Los historiadores cometen un gran error sobre el boicot de Carter cuando dicen que ningún atleta con la ciudadanía estadounidense participó en Moscú. El boxeador puertorriqueño Alberto Mercado, un héroe nacional olvidado, desfiló y peleó en esas olimpiadas. En un acto sin precedentes, el Comité Olímpico de Puerto Rico, dirigido por el fenecido Germán Rieckehoff, desafió el boicot y envió una representación simbólica de un atleta. O sea, para ponerlo en perspectiva, varias naciones no participaron por la presión política y las amenazas económicas de los Estados Unidos. Sin embargo Puerto Rico, país que también había sido invadido en el 1898, parte política de ese gobierno, participó. La historia da vueltas. Y a veces se repite.


Recientemente el gobierno norteamericano de George Bush, hijo, le retiró el permiso a los cubanos para impedir de esta forma que participen en el Clásico Mundial de Béisbol que se celebrará en varios países, entre ellos Puerto Rico. Y otra vez Puerto Rico, en una decisión histórica, se ha ido en contra del gobierno norteamericano al solicitar que nuestro país no sea utilizado como sede si no se les permite jugar a los cubanos. Cuba y Puerto Rico son...Claro que hay muchos intereses económicos. Acá y allá. Varios promotores locales le están pidiendo a los dirigentes deportivos del país que tengan cuidado con lo que dicen. Que moderen sus comentarios. Que el norteamericano se puede ofender. Estos cobardes no tienen noción de la historia. Ni de la integridad. 


Si quieren saber de integridad que hablen con Alberto Mercado.

El cayeyano lo perdió todo por aquella decisión patriótica de representar a Puerto Rico en Moscú. Casi todo. Hoy no tiene casi nada. Es pobre y está enfermo. Está olvidado pero es rico. Tiene todo eso que no se compra. Eso que le falta a tantos de los que dirigen este país. Hable con Alberto y sus ojos brillarán de orgullo al contar cómo la prensa internacional lo entrevistaba y le preguntaba incrédula sobre cómo Puerto Rico se atrevió a desafiar a los Estados Unidos. Con hablar difícil, lentamente dirá una y otra vez que lo haría de nuevo. Aún conociendo las consecuencias que esto le trajo. Por la patria, me dijo. Porque los puertorriqueños no somos menos que nadie. Porque tenemos que estar orgullosos de nuestro país. Porque no tenemos otro. Porque era mi deber, me dijo.

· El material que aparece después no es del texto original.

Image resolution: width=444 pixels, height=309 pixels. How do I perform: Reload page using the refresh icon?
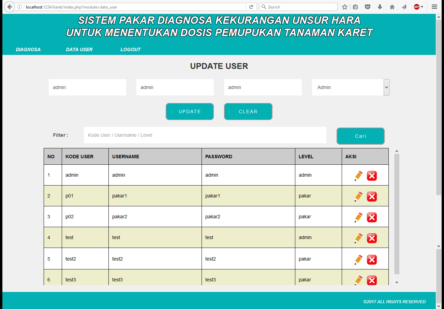coord(251,7)
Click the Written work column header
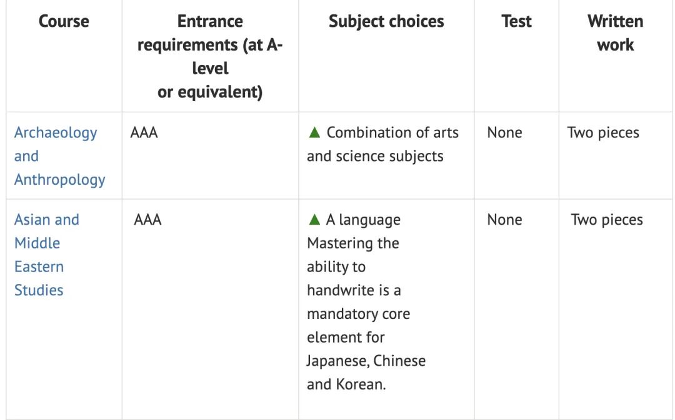Screen dimensions: 675x420 tap(615, 33)
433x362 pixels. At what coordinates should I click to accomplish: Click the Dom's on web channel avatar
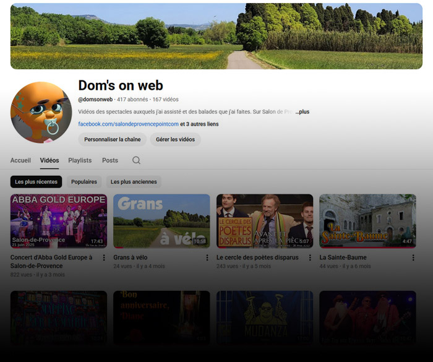point(41,112)
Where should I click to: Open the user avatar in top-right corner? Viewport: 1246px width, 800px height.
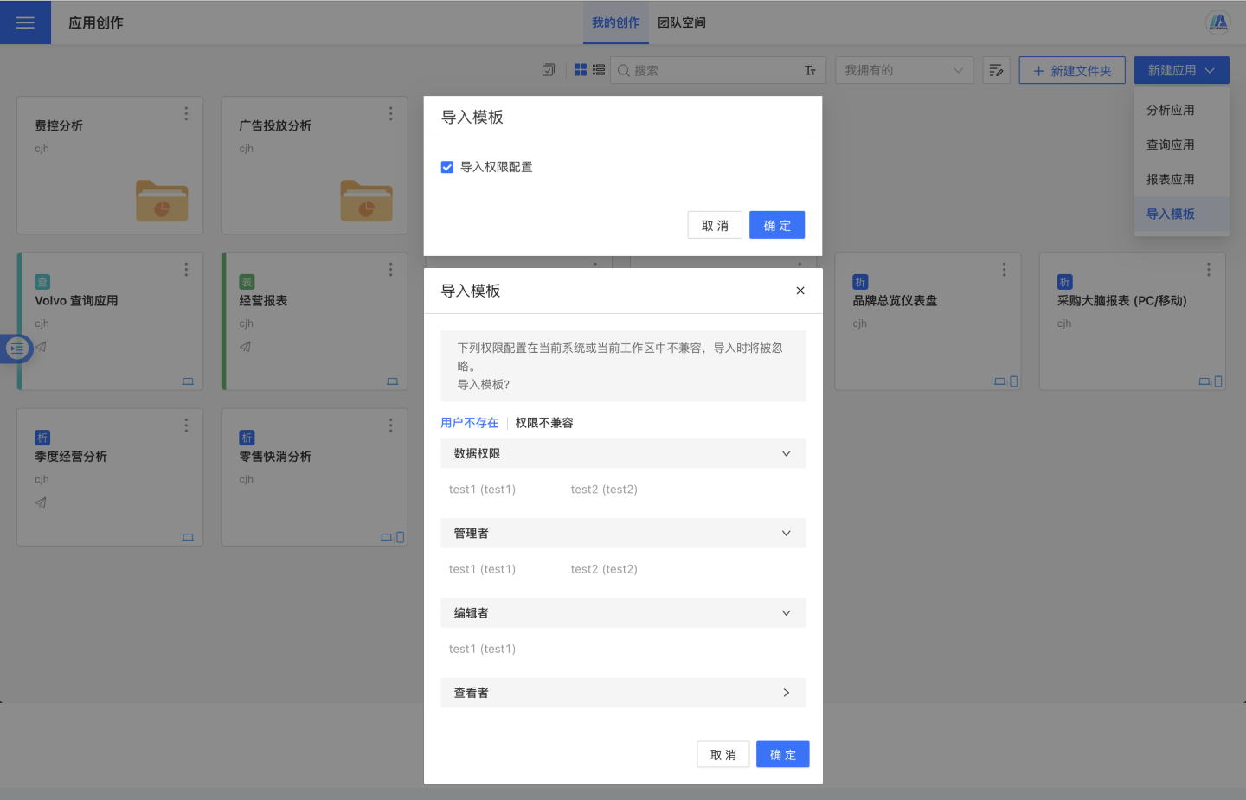click(1218, 22)
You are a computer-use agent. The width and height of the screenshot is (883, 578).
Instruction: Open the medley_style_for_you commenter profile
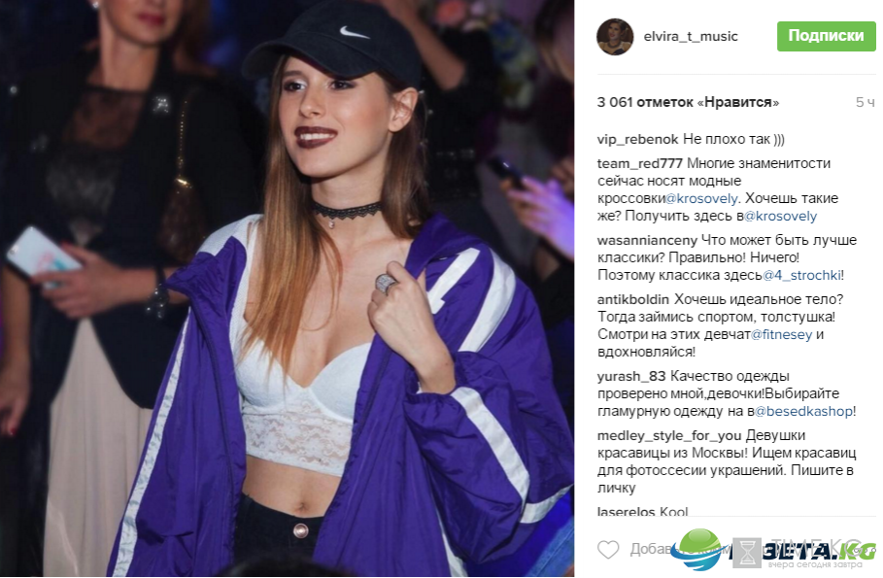point(669,436)
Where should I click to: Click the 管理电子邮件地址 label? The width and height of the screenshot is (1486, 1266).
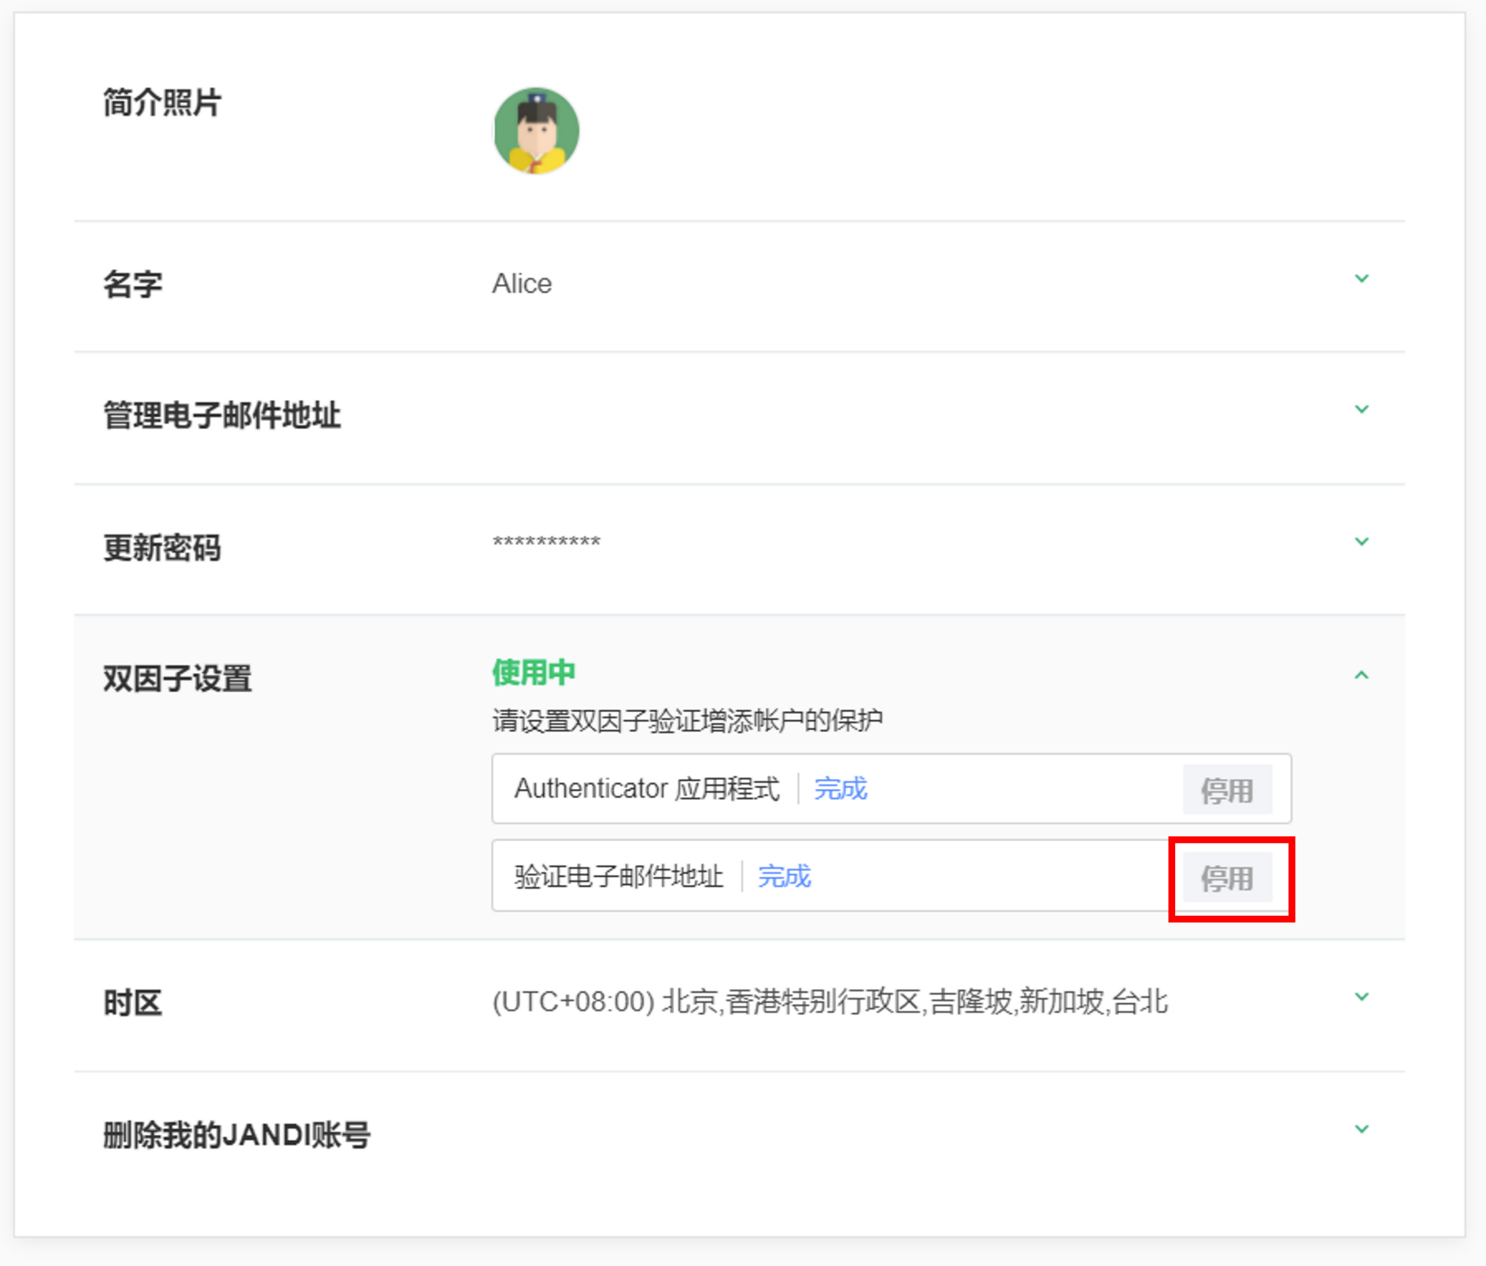(222, 415)
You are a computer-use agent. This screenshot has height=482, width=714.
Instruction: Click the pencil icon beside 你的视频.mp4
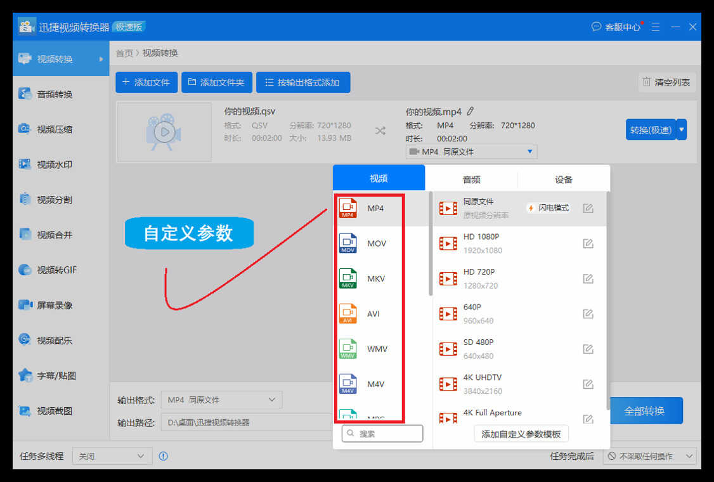[471, 112]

Alberto es un héroe nacional. Vayan, hablen con Alberto. Lo encontrarán en la Universidad de Puerto Rico en Cayey. La gente como Alberto no se vende, no importa las consecuencias, porque siembra para el futuro. La gente como Alberto está dándole de su propia comida a los que tienen menos. La gente como Alberto nace entre animales en pesebres miserables. La gente como Alberto, tarde o temprano, mueve a las masas. Porque la historia da vueltas. Y a veces se repite.